Wilton has a range of housing options: single-family (including affordable,) townhouses, condos, accessory dwellings, rental apartments with affordable units and seniors and individuals with disabilities housing.
Lavielle commended the town for actively working on ways to increase and diversify its housing stock through the creation of the newly formed Wilton Housing Committee.
“Everyone is interested in this [affordable housing], we need this, and it is being worked on locally, which has a very different connotation than something that is imposed by the state, she said.
Lavielle said she has heard a number of comments about the zoning changes being proposed, such as:
Concern the state must intervene and legislate central control while instituting one-size-fits-all policies and taking away a town’s self-determination.
Someone who bought property with the assurance they would always know what the surrounding structures and densities would look like, would lose that assurance if certain things are eliminated.
The people making the decisions centrally are not accountable to the people locally who are affected by the decisions.
Residents with zoning concerns will need to speak to state officials rather than local town zoning officers.

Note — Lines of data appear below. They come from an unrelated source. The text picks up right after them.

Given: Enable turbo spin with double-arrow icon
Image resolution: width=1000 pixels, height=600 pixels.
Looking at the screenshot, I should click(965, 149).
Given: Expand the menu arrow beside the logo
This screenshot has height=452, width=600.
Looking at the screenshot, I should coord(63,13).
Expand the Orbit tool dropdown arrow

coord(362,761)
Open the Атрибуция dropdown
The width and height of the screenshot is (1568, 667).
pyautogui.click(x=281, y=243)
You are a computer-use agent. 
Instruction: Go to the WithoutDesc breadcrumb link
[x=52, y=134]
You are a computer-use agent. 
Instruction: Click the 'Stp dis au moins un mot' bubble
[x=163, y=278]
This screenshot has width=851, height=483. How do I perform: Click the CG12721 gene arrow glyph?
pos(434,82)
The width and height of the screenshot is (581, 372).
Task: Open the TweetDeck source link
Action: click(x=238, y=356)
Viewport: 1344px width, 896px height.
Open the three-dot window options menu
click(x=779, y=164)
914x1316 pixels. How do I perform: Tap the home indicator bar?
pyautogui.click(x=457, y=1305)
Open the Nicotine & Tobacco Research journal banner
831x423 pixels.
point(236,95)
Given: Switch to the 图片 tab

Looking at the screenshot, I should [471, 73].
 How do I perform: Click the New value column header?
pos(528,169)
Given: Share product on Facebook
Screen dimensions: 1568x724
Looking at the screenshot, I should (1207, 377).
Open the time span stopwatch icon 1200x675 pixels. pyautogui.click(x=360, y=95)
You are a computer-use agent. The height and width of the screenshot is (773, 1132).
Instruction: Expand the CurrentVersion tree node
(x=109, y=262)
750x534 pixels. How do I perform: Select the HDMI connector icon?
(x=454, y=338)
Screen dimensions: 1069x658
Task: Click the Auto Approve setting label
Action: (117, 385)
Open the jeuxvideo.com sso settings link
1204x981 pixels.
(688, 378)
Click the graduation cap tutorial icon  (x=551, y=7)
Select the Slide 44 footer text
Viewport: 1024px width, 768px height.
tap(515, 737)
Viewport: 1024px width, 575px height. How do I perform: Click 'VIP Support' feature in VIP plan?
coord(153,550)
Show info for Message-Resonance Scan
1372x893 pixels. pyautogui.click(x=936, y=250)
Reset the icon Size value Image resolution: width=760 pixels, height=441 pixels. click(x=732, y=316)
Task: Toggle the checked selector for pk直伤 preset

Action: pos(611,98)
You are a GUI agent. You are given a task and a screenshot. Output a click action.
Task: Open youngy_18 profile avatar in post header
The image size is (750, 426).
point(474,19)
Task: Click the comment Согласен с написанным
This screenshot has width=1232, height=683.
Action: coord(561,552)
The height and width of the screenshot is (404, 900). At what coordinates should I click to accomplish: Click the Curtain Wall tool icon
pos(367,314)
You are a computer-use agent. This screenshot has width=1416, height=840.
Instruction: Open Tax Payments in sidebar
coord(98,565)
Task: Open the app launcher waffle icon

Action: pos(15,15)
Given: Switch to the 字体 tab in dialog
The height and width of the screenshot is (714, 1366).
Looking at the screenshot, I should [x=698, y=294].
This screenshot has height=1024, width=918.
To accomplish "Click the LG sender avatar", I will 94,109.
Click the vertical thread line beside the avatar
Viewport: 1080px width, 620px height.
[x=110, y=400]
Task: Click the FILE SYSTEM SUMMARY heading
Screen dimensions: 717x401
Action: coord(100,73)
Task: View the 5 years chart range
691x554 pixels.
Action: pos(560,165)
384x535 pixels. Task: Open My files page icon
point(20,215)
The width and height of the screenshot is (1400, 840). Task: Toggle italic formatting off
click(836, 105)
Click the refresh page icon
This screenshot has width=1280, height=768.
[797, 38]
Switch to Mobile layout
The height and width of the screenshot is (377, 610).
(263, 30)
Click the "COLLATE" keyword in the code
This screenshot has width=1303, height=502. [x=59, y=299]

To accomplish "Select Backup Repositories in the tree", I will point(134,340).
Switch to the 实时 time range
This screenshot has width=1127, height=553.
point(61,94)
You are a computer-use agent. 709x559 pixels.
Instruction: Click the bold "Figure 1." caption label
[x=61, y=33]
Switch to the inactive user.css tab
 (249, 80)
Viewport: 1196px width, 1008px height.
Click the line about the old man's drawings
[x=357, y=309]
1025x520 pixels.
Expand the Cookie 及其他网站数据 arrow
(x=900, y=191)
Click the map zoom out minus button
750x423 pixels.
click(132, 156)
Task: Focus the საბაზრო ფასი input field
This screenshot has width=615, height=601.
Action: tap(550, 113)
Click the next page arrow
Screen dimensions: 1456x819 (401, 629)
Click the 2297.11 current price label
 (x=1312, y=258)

“I hope this clarifies some of the things people have heard about this issue,” she said.
Zoning issues proposed by Desegregate CT may be brought up in the special September legislative session or in January after the presidential election. Or they may never make it to a vote, Lavielle said.
“I, too, worry about this all being discussed right now,” she said, “just when we are starting to become en vogue again for people who live in New York and big cities. I want to see that move. We have something to offer that people want.
“We have a great town that’s going to work on what it needs to stay a great town — increase its grand list a little and get things moving and make sure we have something to offer for people of all stages of life and backgrounds,” she said.